Let me sum up the things I’ve learnt over the migration.
- When faced with large amount of data, divide and conquer. Split data into smaller subsets so that you have enough resource to compute.
- When rolling nodes, having two separate auto scaling groups will allow you to test the new image before rolling every single node.
- If you want to tweak the ASG itself, detach all the nodes first so that you will have an “unmanaged” cluster, then no matter what you do to the existing ASG, at least your cluster will still stay up.
- When your database tells you that the checksum doesn’t match, make sure that when you dump the data, it’s in the right collation, or right encoding format
- Point your error pages at a static provider like S3, because if you point it at some live resource, there’s a chance that a mis-configuration will show an ugly 503 message. (something that happened briefly for us)
- Data less than 100GB is somewhat reasonable to migrate over the internet these days
- Running checksum hash on thousands and thousands files is quite computationally and memory intensive, provision enough resources for it.
Overall, the migration actually went over quite well and we completed ahead of time. Of course, the testing afterwards is where we find bugs that we have never found before because it’s the first time in years that so many eyes are on the system at the same time.
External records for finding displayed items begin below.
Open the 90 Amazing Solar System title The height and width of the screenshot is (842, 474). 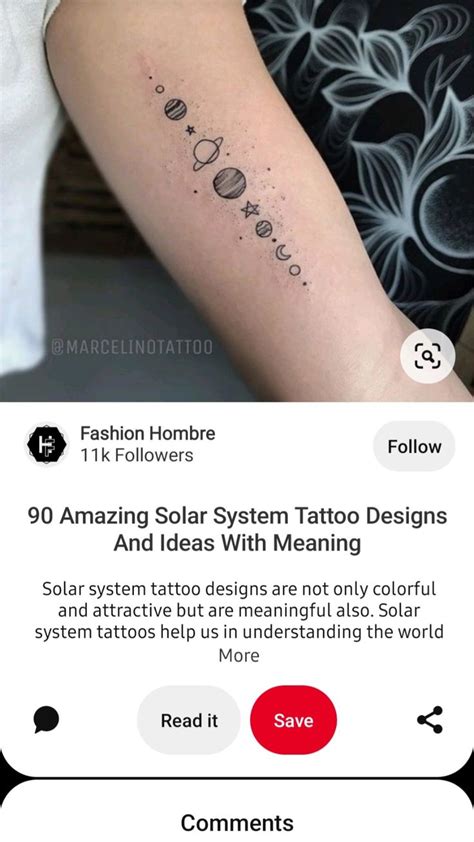click(237, 529)
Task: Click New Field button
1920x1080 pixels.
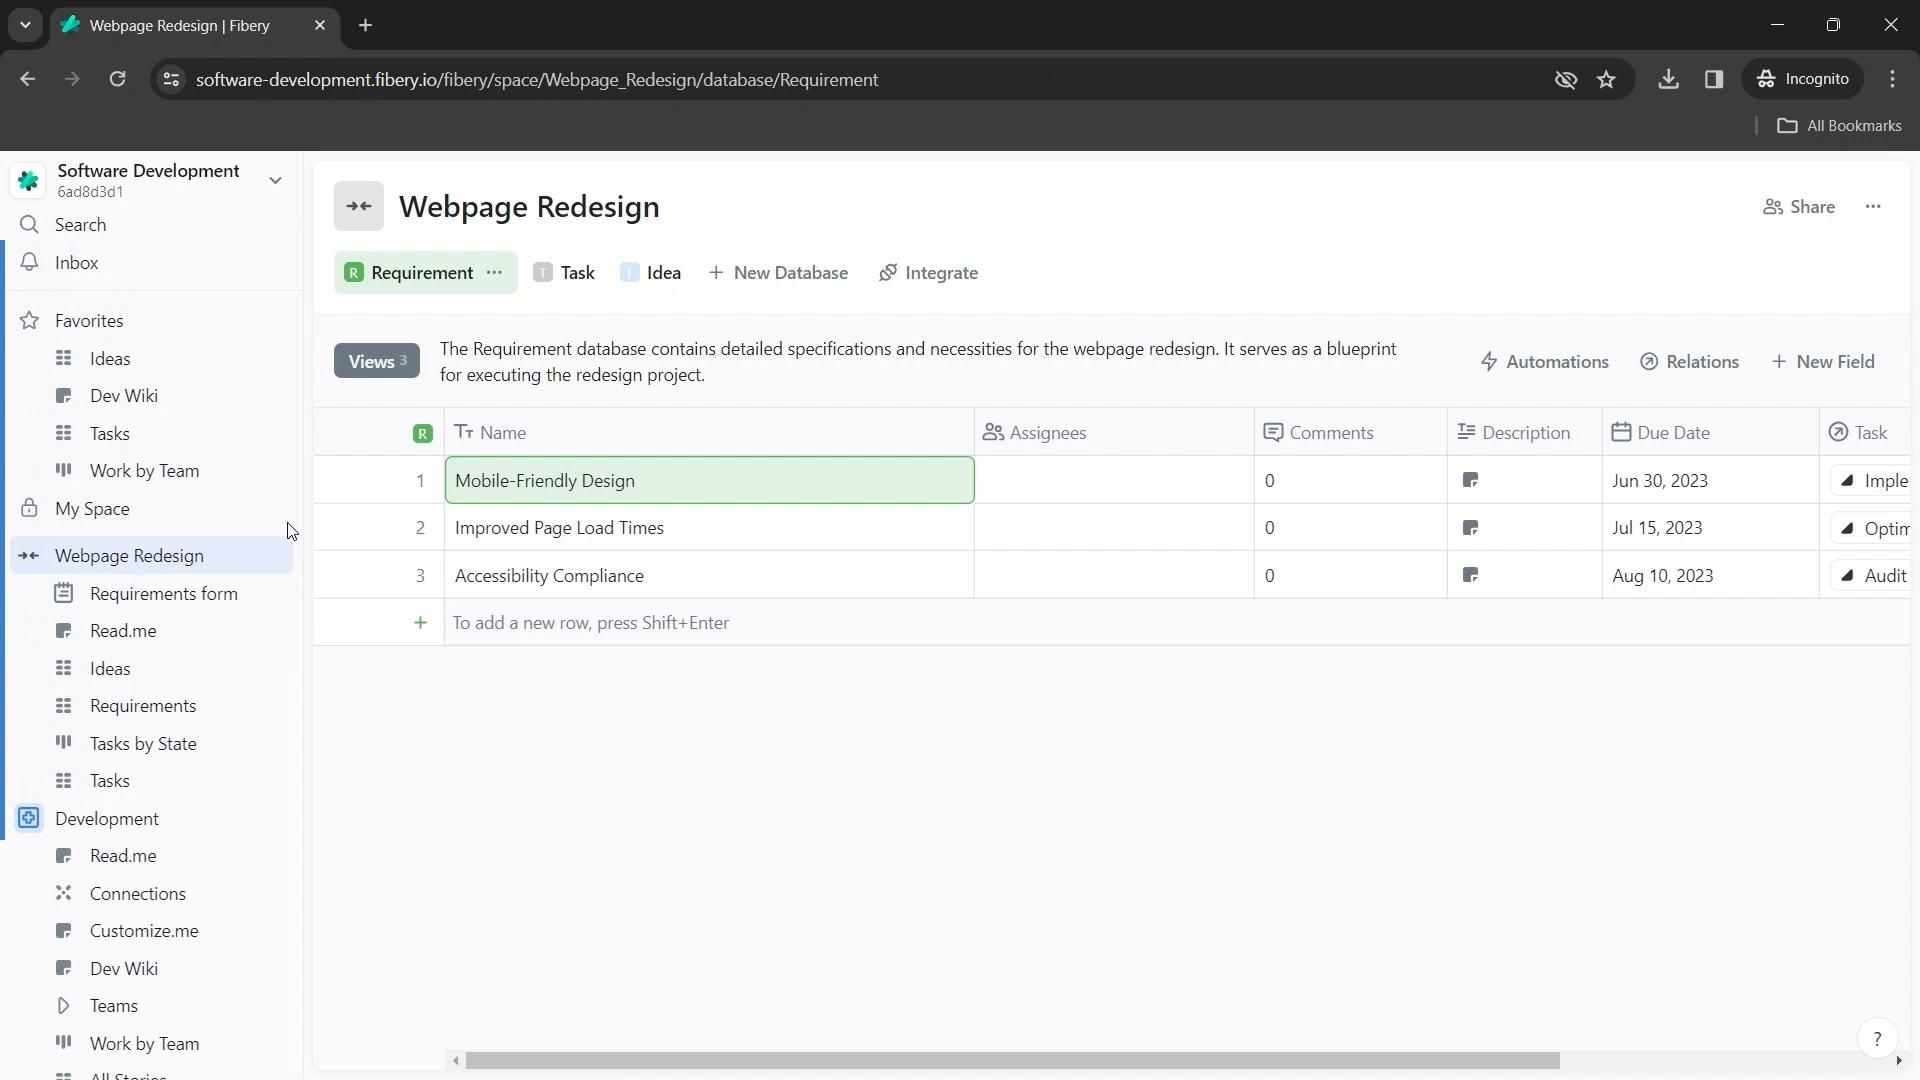Action: point(1823,362)
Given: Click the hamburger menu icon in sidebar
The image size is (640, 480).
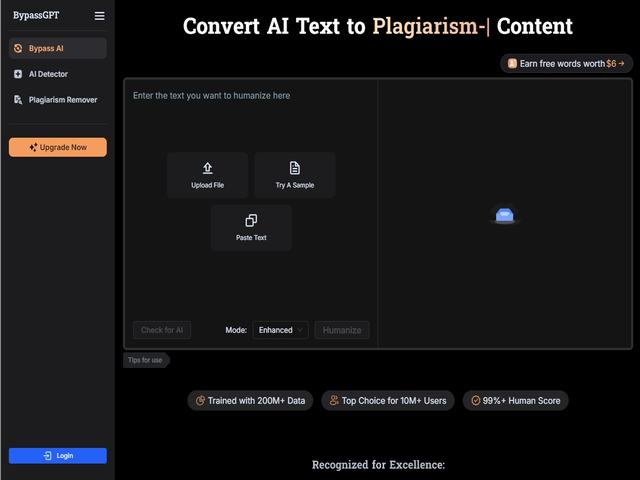Looking at the screenshot, I should (x=99, y=16).
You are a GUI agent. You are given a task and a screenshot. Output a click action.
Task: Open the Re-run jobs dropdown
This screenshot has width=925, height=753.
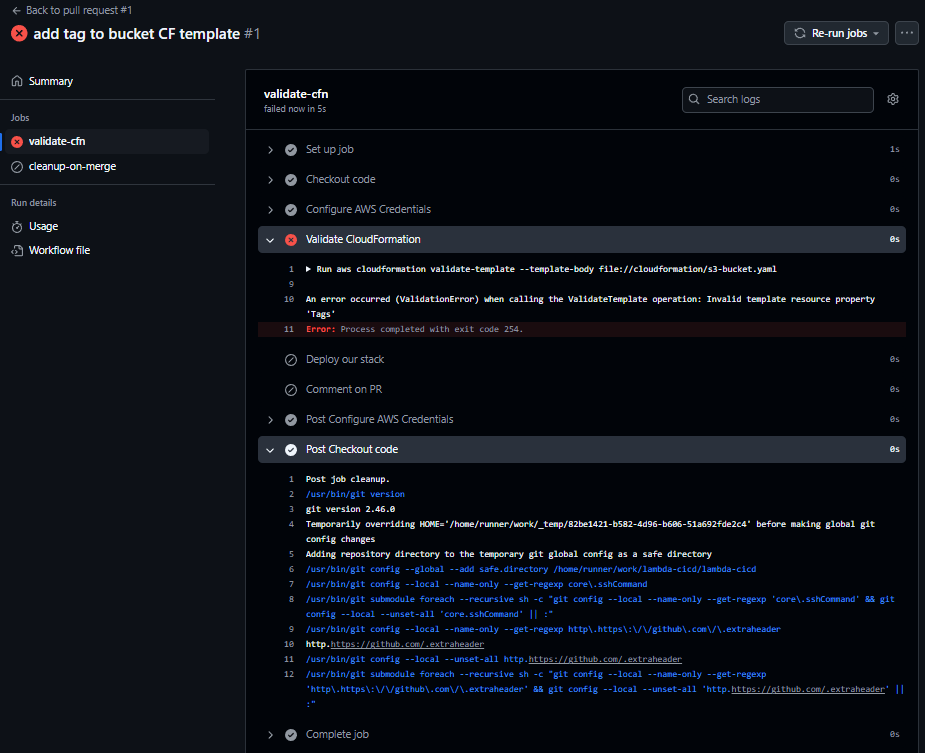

The smoothness is also thanks to the team who has carefully planned the steps required to migrate the data over, as well as setup streaming backups to the new infrastructure so that half of the data is already in place and we just need to verify that the streamed data is bit perfect.
Since it’s been a couple of weeks since this happened, I realize that I am lucky to be blessed with the opportunity to do something like this. Cause I’ve just caught up with my friends and most of the times, their job scopes don’t really allow them to do something that far out of scope. Which… depending on your stage of life it could be viewed as a pro/con. I’m definitely viewing this 4 day migration effort over a public holiday weekend as positive cause it’s something not everyone can experience so early on in their career!